Aim of the task: Print the lines of the items exactly as they stand, beginning with the line that contains "Toggle Show aggregate" and continuing through the end of the items, with both ends included. Omit the pictures from your answer.
-- start of Data for this exercise --
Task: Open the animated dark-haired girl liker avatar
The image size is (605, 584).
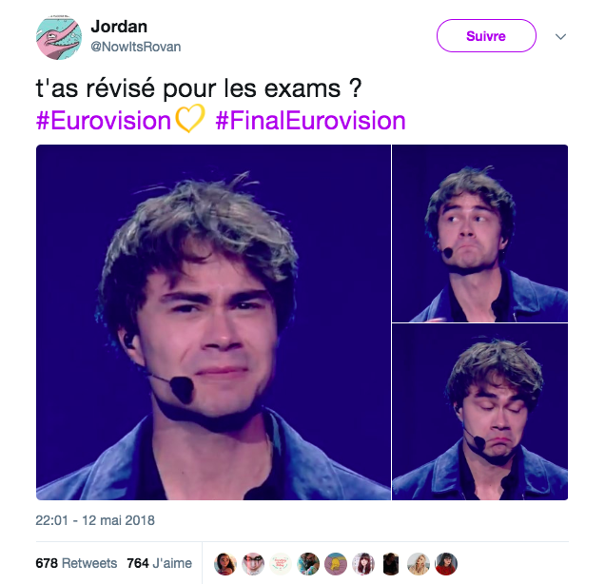Action: click(x=225, y=564)

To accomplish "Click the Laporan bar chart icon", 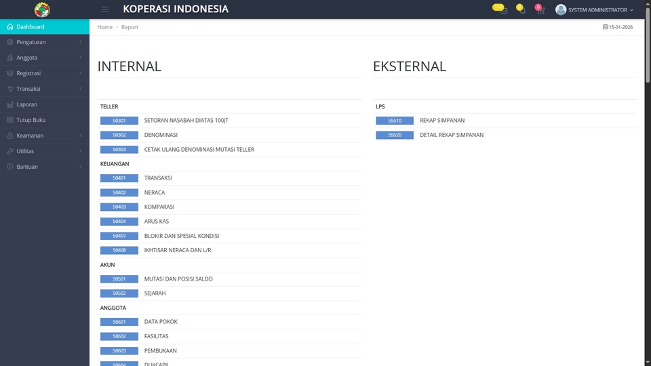I will (x=10, y=104).
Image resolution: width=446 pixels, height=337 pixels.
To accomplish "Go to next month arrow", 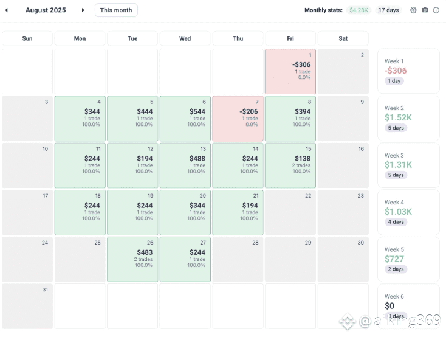I will click(83, 10).
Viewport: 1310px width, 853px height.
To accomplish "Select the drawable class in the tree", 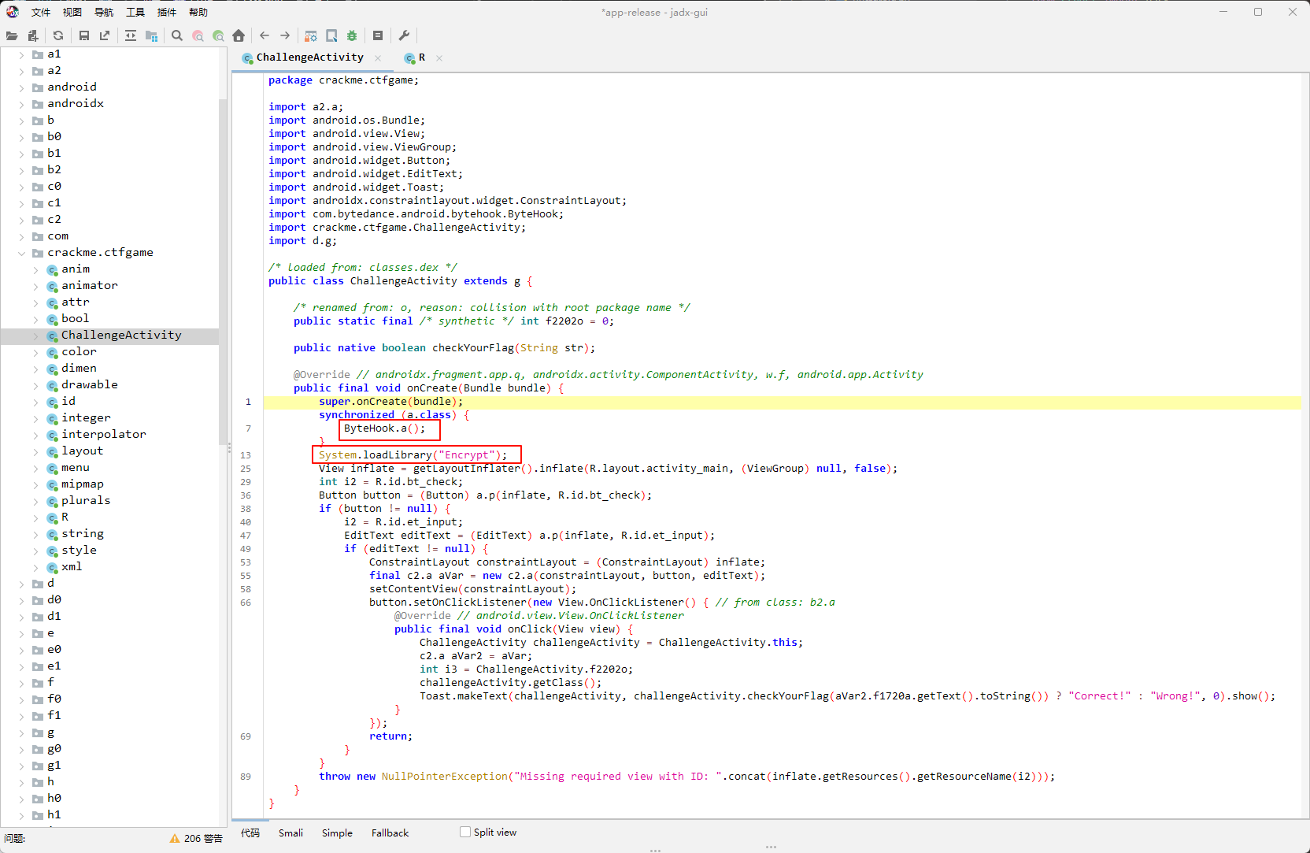I will coord(90,384).
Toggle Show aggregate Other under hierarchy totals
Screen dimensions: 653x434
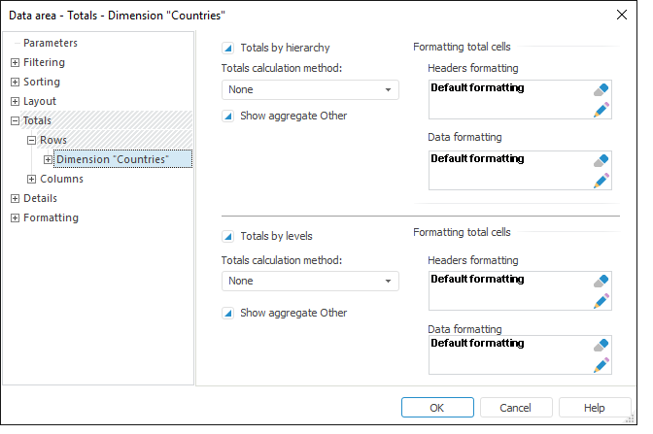[x=228, y=117]
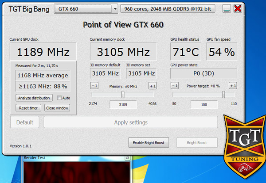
-- end of Data for this exercise --
Reply to the task:
Toggle Show aggregate Other under hierarchy totals
Screen dimensions: 653x434
[x=228, y=117]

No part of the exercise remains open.